日本の素材産業界がいま、かつてない大きな転換期を迎えています。2019年9月30日現在、化学や紙パルプといった分野で企業の再編を模索する動きが急速に活発化してきました。この背景には、圧倒的な規模を武器に攻勢をかける海外勢との熾烈なシェア争いがあるといえるでしょう。少子高齢化によって国内市場が縮小傾向にあるなか、各社は生き残りをかけて経営基盤の強化を急いでいます。
象徴的な出来事となったのが、2019年5月に発表された日本触媒と三洋化成工業による経営統合のニュースです。両社は2020年10月を目標に、一つの巨大な組織へと生まれ変わる準備を進めています。紙おむつに欠かせない「高吸水性ポリマー(SAP)」で世界首位の日本触媒と、同5位の三洋化成が手を組むという決断は、業界内に大きな衝撃を与えました。SNS上でも「素材大手の合流で世界に対抗できるのか」「日本の技術力が結集されるのは楽しみだ」といった期待の声が多く上がっています。
世界をリードする「高吸水性ポリマー」の覇権争い
高吸水性ポリマー(SAP)とは、自重の数百倍から千倍もの水分を吸収して保持できる驚異的な樹脂素材のことです。かつては高い利益を誇る花形の「ファインケミカル(特定の機能を持つ高付加価値な化学品)」でしたが、近年はアジア圏の競合他社による増産で価格競争が激化しています。この厳しい状況を打破するため、日本触媒の五嶋祐治朗社長は、コスト削減と相乗効果によってグローバルな競争力を維持する狙いを会見で力説しました。
今回の統合によって期待されるのは、単なる規模の拡大だけではありません。日本触媒はSAPの原料であるアクリル酸の生産に強みを持ち、一方の三洋化成は高度な加工技術や多様な海外ネットワークを保有しています。これらが融合することで、互いの弱点を補い合う理想的な布陣が整うのです。生産コストを抑えつつ、世界各地のニーズに迅速に応える体制を構築することは、激動の国際市場を勝ち抜くための唯一無二の戦略といえるでしょう。
次世代の鍵を握る「全樹脂電池」への挑戦
両社が未来を託すもう一つの柱が、革新的な「全樹脂電池」の開発です。これは電極を含めたほぼ全ての部材に金属を使わず、樹脂で構成する画期的な蓄電池を指します。発火のリスクが極めて低く、曲げたり切ったりしても使用できる柔軟性が最大の特徴です。あらゆるモノがネットにつながる「IoT」社会や身に着けるウェアラブル端末の普及において、この安全性と自由度は決定的なアドバンテージになるはずです。

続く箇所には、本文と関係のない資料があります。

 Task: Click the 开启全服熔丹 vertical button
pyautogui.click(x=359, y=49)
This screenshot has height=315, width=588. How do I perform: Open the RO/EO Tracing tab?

三洋化成の安藤孝夫社長は、日本触媒が持つ電解質の量産技術と、三洋化成の電池設計ノウハウを組み合わせることで、実用化までの時間を劇的に短縮できると自信をのぞかせています。単独では10年以上かかるとされる困難な道のりも、両社の精鋭研究者が手を取り合えば一気に加速するでしょう。私自身の見解としても、既存の素材事業で稼いだ利益をこうした次世代投資へ振り向けるスピード感こそが、今の日本企業に最も求められている姿勢だと強く感じます。
この巨大な統合の動きは、ライバル他社にも焦りを与えています。SAP大手の住友精化も、生産性を高めるための大規模な設備投資を決定しました。小川育三社長が「残された時間は少ない」と語るように、業界全体が「変化しなければ脱落する」という強い危機感に包まれています。かつての栄光に甘んじることなく、大胆な再編と技術革新に挑む「ニッポン化学」の底力に、私たちは今こそ注目すべきではないでしょうか。